Retype the entries below without changes, starting with the line that contains "Body (68, 1547)". Stop after the line that contains "娯楽・文化 (45, 1595)".

Extracted data entries:
◆ ◆ ◆ ◆ ◆ ◆ ◆

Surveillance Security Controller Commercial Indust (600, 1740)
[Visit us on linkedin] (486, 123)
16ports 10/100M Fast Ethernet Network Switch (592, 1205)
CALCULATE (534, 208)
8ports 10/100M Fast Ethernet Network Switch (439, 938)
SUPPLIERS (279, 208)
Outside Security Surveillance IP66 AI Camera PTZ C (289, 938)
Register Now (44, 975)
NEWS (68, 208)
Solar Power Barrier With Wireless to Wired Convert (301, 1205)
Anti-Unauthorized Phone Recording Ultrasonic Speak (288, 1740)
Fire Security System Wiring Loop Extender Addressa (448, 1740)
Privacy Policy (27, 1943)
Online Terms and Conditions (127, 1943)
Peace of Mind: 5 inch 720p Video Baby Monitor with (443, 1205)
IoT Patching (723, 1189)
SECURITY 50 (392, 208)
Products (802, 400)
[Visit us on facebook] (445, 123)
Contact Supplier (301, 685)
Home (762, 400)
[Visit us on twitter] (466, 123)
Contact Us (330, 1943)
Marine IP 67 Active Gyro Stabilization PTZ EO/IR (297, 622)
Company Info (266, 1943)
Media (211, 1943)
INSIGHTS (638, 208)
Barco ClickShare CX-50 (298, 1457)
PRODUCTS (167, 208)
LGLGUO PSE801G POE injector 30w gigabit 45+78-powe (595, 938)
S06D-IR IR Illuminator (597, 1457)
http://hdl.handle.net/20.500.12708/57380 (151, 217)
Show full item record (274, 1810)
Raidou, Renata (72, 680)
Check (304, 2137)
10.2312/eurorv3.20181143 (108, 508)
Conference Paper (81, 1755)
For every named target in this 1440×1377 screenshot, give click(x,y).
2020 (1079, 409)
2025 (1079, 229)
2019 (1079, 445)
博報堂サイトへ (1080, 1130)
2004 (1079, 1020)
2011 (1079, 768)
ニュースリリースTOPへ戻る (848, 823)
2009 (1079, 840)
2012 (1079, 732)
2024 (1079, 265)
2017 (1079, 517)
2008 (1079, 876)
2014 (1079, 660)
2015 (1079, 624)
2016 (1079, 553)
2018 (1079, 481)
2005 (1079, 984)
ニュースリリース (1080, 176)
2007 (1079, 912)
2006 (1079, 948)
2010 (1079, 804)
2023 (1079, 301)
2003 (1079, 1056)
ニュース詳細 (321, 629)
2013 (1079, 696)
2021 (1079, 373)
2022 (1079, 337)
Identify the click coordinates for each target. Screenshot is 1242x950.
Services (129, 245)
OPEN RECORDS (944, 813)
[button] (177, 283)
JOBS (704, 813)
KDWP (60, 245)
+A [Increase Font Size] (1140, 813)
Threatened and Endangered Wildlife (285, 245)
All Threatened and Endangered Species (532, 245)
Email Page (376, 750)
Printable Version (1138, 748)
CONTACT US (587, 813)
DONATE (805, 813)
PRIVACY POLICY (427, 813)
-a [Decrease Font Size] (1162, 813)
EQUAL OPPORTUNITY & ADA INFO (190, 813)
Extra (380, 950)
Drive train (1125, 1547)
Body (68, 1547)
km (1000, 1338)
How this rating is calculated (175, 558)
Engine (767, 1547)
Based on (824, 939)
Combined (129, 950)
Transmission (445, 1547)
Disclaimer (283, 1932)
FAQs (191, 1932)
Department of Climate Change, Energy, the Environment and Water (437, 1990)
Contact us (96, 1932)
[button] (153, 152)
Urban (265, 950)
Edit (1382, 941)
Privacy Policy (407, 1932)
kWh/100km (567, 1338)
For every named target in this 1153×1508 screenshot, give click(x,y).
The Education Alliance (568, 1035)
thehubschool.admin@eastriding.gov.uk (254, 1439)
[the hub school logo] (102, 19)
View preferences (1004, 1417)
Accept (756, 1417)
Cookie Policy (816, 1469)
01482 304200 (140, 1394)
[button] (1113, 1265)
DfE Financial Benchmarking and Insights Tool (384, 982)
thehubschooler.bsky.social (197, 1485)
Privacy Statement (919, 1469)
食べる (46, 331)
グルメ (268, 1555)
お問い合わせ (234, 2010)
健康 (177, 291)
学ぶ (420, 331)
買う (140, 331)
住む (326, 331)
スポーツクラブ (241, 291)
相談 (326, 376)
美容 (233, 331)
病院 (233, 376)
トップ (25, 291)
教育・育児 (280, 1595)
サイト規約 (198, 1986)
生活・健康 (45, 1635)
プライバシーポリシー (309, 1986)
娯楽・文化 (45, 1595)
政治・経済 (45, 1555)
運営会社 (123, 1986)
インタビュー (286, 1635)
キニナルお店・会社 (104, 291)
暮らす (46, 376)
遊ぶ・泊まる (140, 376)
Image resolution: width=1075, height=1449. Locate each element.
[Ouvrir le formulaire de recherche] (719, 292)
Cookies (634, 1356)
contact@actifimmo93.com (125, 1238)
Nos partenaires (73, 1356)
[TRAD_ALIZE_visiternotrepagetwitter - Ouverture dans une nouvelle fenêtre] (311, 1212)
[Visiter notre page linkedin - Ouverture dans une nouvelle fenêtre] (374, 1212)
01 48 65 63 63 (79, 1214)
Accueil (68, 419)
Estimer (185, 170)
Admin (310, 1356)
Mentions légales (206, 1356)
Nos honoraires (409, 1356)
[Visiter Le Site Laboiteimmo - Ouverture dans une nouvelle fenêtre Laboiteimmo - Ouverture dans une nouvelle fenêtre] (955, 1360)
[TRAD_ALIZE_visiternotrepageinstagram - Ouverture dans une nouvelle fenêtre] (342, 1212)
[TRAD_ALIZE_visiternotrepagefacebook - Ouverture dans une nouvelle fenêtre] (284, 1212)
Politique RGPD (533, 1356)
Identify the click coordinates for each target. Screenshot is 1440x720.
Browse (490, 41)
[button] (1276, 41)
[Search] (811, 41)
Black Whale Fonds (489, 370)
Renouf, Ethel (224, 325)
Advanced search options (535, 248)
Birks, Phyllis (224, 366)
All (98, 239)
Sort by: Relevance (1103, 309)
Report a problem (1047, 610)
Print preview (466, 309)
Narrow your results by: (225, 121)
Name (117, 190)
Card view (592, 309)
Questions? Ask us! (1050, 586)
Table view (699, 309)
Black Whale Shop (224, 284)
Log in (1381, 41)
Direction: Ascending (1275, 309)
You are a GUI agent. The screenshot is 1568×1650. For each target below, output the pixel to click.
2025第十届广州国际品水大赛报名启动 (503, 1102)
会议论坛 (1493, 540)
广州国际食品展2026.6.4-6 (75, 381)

◆ ◆ ◆ ◆ ◆ ◆ ◆

> [SOLUTION BELOW]:
Body (68, 1547)
km (1000, 1338)
How this rating is calculated (175, 558)
Engine (767, 1547)
Based on (824, 939)
Combined (129, 950)
Transmission (445, 1547)
Disclaimer (283, 1932)
FAQs (191, 1932)
Department of Climate Change, Energy, the Environment and Water (437, 1990)
Contact us (96, 1932)
[button] (153, 152)
Urban (265, 950)
Edit (1382, 941)
Privacy Policy (407, 1932)
kWh/100km (567, 1338)
For every named target in this 1153×1508 screenshot, give click(x,y).
The Education Alliance (568, 1035)
thehubschool.admin@eastriding.gov.uk (254, 1439)
[the hub school logo] (102, 19)
View preferences (1004, 1417)
Accept (756, 1417)
Cookie Policy (816, 1469)
01482 304200 (140, 1394)
[button] (1113, 1265)
DfE Financial Benchmarking and Insights Tool (384, 982)
thehubschooler.bsky.social (197, 1485)
Privacy Statement (919, 1469)
食べる (46, 331)
グルメ (268, 1555)
お問い合わせ (234, 2010)
健康 (177, 291)
学ぶ (420, 331)
買う (140, 331)
住む (326, 331)
スポーツクラブ (241, 291)
相談 (326, 376)
美容 (233, 331)
病院 (233, 376)
トップ (25, 291)
教育・育児 (280, 1595)
サイト規約 (198, 1986)
生活・健康 (45, 1635)
プライバシーポリシー (309, 1986)
娯楽・文化 (45, 1595)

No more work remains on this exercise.